Oh. Right. The tests. The not-so-joyous part of being pregnant.

Thanks to the wonders of western medicine, doctors are now able to test for certain birth defects while the baby is still in the earliest stages of development, so excited young mothers- and fathers-to-be can discover within weeks of conception whether their child to be is going to be stricken with a chromosonal abnormality such as Down's Syndrome.

The risk factor for such chromosonal abnormalities increases dramatically once a woman passes the age of 35.

I'm 37. And I'll be 38 when this baby is born.

Which is why my doctor quite strenuously advocated that I undergo all possible testing. Just "in case."

Never mind that I do yoga and ride my bike to work four times a week (a 13-km round-trip journey). Even given my state of optimal health, my ability to pass on healthy chromosones is apparently decaying with each passing day.

Meanwhile, merely contemplating the remote possibility that something might be wrong with my baby is enough to make me wrap my arms around my burgeoning belly and run to the hills, to find a nice dark cave to hide in for the next seven and a half months or so.

Yet despite my doctor's well-intentioned fear mongering (backed up with statements like, "Well, my wife and I just had a new baby daughter two months ago and we had the testing done." -- Yeah, dude, but you spend ALL DAY considering all the myriad things that can go wrong with the human body! Me, I'd rather not), I keep reminding myself that the "dramatic increase" caused by my age means going from a 1 in 178 chance (for women who are 35 years old) to a 1 in 100 chance of having a baby with birth defects (for women who are 38).

Which means there's still a 99% chance I will give birth to a perfectly "normal" healthy baby. Those are the odds I'd prefer to put my money on -- not the 1% long shot.

But even if I do go ahead and get all the testing done -- and the results come back and confirm my worst fears have been realized -- what then?

What does one DO with that kind of information?

Is it better to know ahead of time -- so I can spend the next seven months resenting the malformed child growing inside me?

(WOULD I resent the child, in such a case? Or would I research the malady and prepare myself so I could be a loving and welcoming mother once the baby had been born? Could I ever be that much of a saint? That's something I honestly don't know.)

Or is it better to go through my pregnancy, cheerfully anticipating the arrival of a perfect newborn -- and then be crushed when the baby doesn't meet my expectations?

(WOULD I be totally crushed? Or would I learn to love the baby no matter what, once I held it in my arms? Again, it's impossible to say.)

When faced with such unanswerable questions, all I want to do is close my eyes, plug my finger into my ears, and scream, "LA! LA! LA!" at the top of my lungs.

Ignorance is bliss.

Wednesday, November 07, 2007

Holy crap, here we go again

I'm pregnant.

Yes, once again, after a grand total of one, count 'em, *1* time of officially "trying," the Dread Pirate and I have managed to hit the jackpot.

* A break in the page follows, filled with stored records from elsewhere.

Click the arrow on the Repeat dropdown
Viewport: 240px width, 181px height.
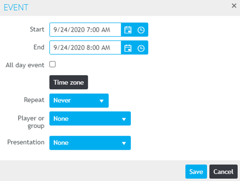coord(101,101)
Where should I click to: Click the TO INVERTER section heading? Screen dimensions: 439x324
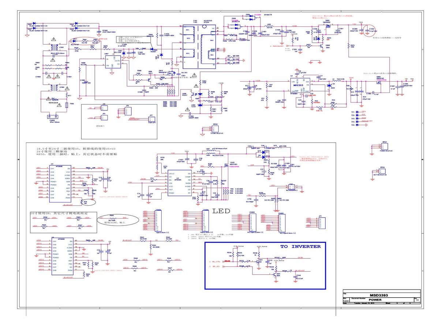pos(300,246)
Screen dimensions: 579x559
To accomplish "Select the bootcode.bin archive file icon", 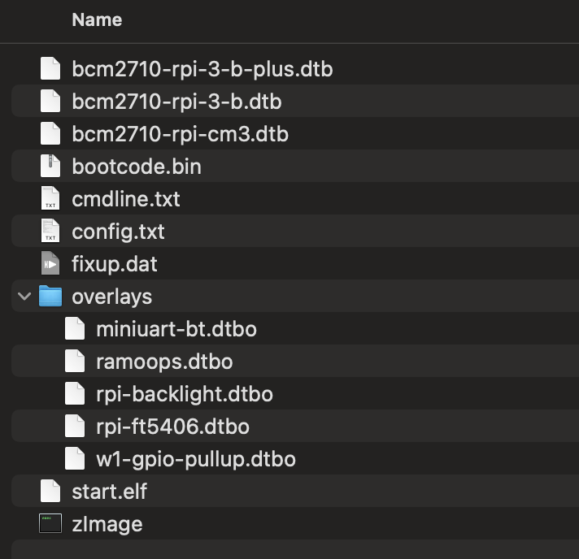I will 50,166.
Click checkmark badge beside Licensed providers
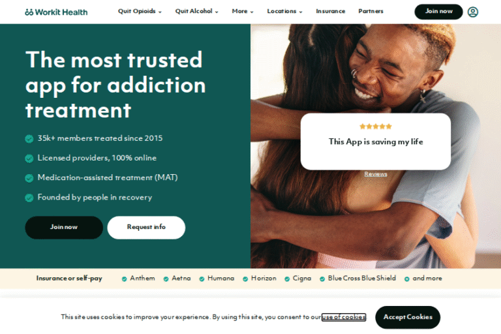Viewport: 501px width, 334px height. tap(29, 159)
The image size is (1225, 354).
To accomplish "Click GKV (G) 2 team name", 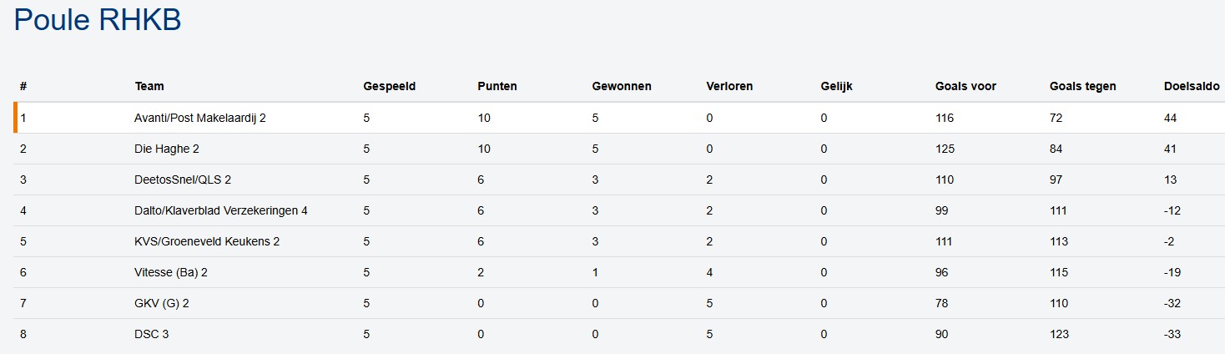I will tap(162, 303).
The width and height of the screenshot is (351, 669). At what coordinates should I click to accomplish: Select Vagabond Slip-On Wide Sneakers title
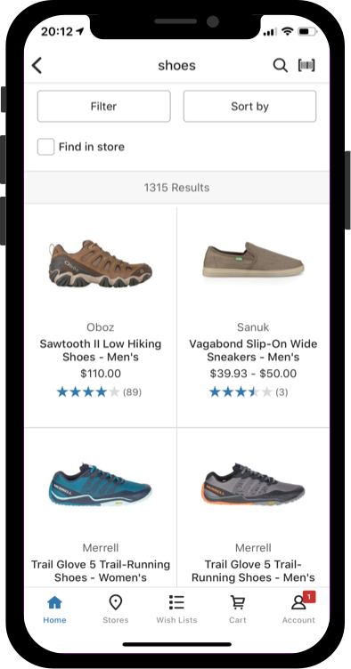tap(253, 351)
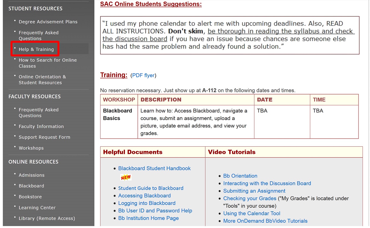
Task: View More OnDemand BbVideo Tutorials
Action: [265, 221]
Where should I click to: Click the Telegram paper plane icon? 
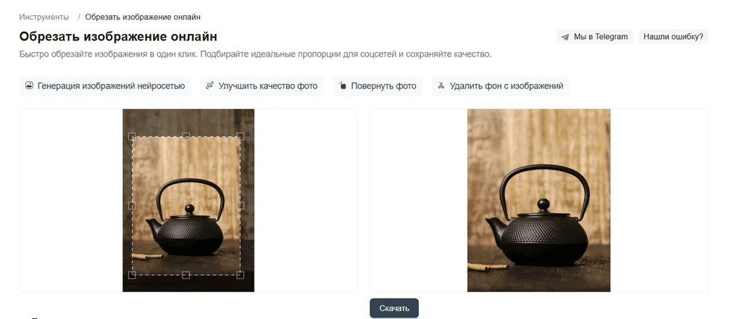click(565, 37)
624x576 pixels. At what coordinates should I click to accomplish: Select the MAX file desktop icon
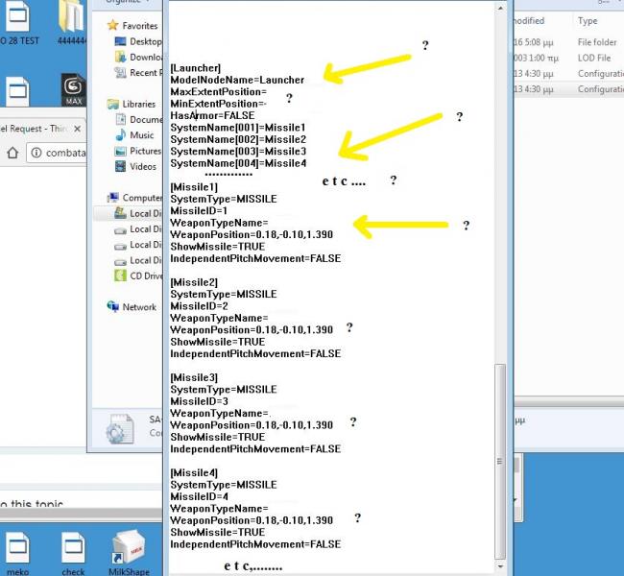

And once again, I knew I was pregnant within roughly 30 seconds of conception.

The only difference THIS time around was that whenever I said, "I think I'm pregnant" during those two long weeks between conception and being able to take a home pregnancy test, instead of rolling his eyes and saying, "Don't be ridiculous -- we only tried once!" or "How could you possibly KNOW that?" the Pirate's response was, "Of course you are." -- accompanied with the occasional deep sigh or rolling of the eyes.

(He's now convinced that I'm able to impregnate myself on demand, with a little help from him and his wee "pals," of course.)

And so here I am, sitting in front of a computer at work, biting back yawns and pretending to work while surreptitiously Googling "cloth diapers" to see what new and wonderful hemp-fleece-pockety creations have appeared online in the past couple of years.

It's going to be a long 30 weeks, I tell you.

Meanwhile, I'm enjoying the opportunity to become reacquainted with some long-lost friends... my boobs.

Nice to have you back, girls!!!


This is me in May 2005, when I was about 8 months
pregnant with Milo...
I'm currently only at 10 weeks
and already my belly feels bigger than that. Whee!